Perhaps that is because in his premonition the night before, Burgoon never once imagined the part where he squandered a 4-up lead with five holes to play to ultimately set up the winning shot.
With the four other matches in the championship round decided— Texas A&M's John Hurley and Andrea Pavan winning big over Ethan Tracy (6 and 4) and David Lingmerth (7 and 6), while Arkansas' Jamie Marshall and Jason Cuthbertson were knocking off Conrad Shindler (3 and 2) and Matt Van Zandt (3 and 1) —Burgoon looked to be moments away from giving coach J.T. Higgins the school's first NCAA title. Yet as the couple hundred spectators at the Toledo, Ohio, course descended on the final match (a team needed three points to be victorious), its tenor changed dramatically.
Having made only one bogey through 13 holes, Burgoon admittedly began to press, missing four straight fairways and greens while Landry hit steady shots to grab the momentum.
On the 18th tee Higgins offered a few words of encouragement to get Burgoon to relax. "I told him, 'I wouldn't have anyone else in the world playing this hole than you right now,' and that was even after losing four straight," Higgins said.
Still, Burgoon hit his tee shot right, yelling "Fore" as if he really meant to say "Help." Not until he stood over his approach shot did Burgoon turn what looked to be a crushing collapse into a momentous win.
"I started thinking, 'I got myself in this mess, I've got to get myself out,' " he said. "And I kind of composed myself enough to hit a golf shot that I'm capable of hitting. Because the others before that were horrible."
After months of preparation, college golf entered its Brave New World in Toledo and darned if the earth didn't stay on its axis.

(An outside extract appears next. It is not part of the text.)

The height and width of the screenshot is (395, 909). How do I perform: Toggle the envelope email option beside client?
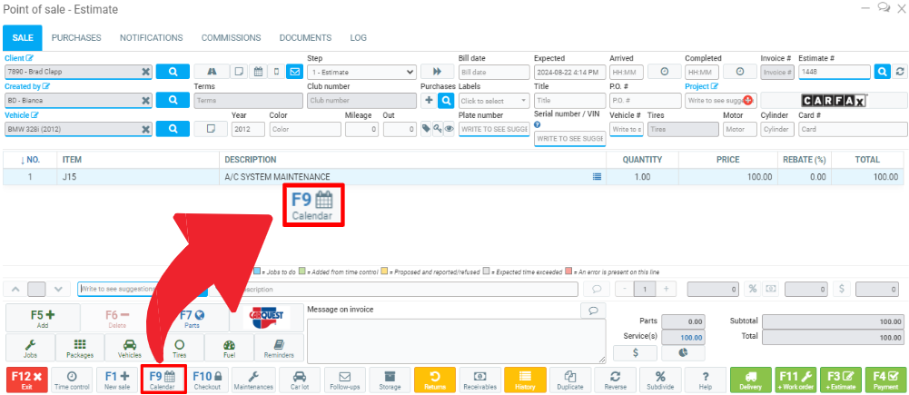(293, 72)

Granted the Aggies, ranked 14th in the Golf World/Nike Golf coaches' poll with three victories during the 2008-09 season but none since February, weren't the first squad many figured to win the national title, but it wasn't as if they were the Washington Generals.
MATCH PLAY VICTIM: OSU's Fowler was taken down by a Bulldog in the quarters as the Cowboys lost, but he was impressed by the format?s drama.

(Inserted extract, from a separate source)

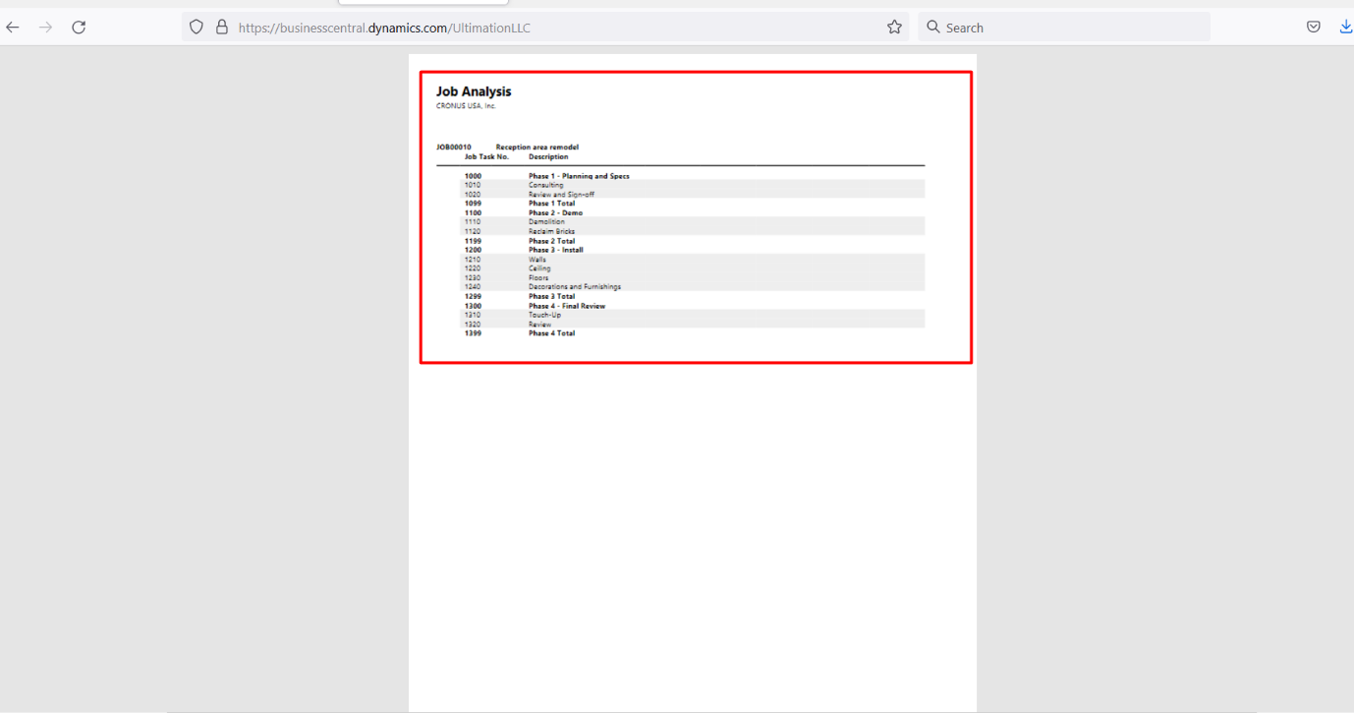The image size is (1354, 713).
Task: Open the tracking protection shield icon
Action: coord(196,27)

"We don't have the five best guys in the country," admitted Van Zandt, a senior who rather than turn pro will go to work at PricewaterhouseCoopers in the fall. "But I would not want to go to battle against us. We believe in each other. That's what counts."

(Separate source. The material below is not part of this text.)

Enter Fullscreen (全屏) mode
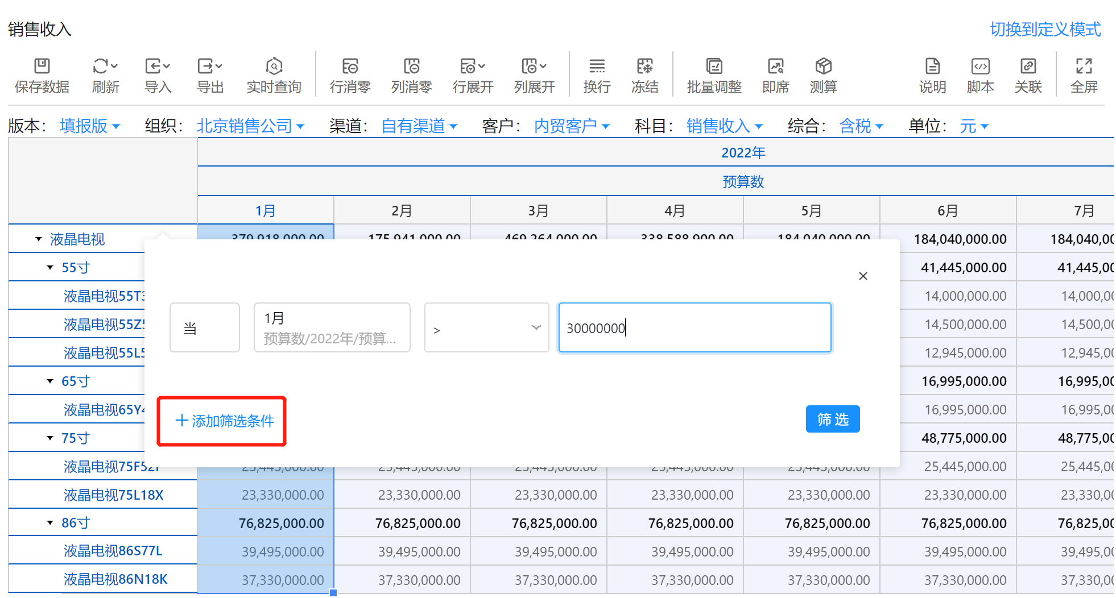 click(1084, 67)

When the six-member Division I golf committee decided to change the championship format in July 2007, having 30 schools play three stroke-play rounds with the top eight moving on to match-play competition, it created a scenario whereby any program that reached nationals could rightfully offer the same rallying cry.
Why not us?
With that, the inaugural "Great Eight" included not only perennial powers (Oklahoma State, Georgia, USC, Arizona State) but programs on the rise (Texas A&M, Arkansas and Washington) and even a Cinderella (unranked Michigan, playing in the championship for the first time in 12 years).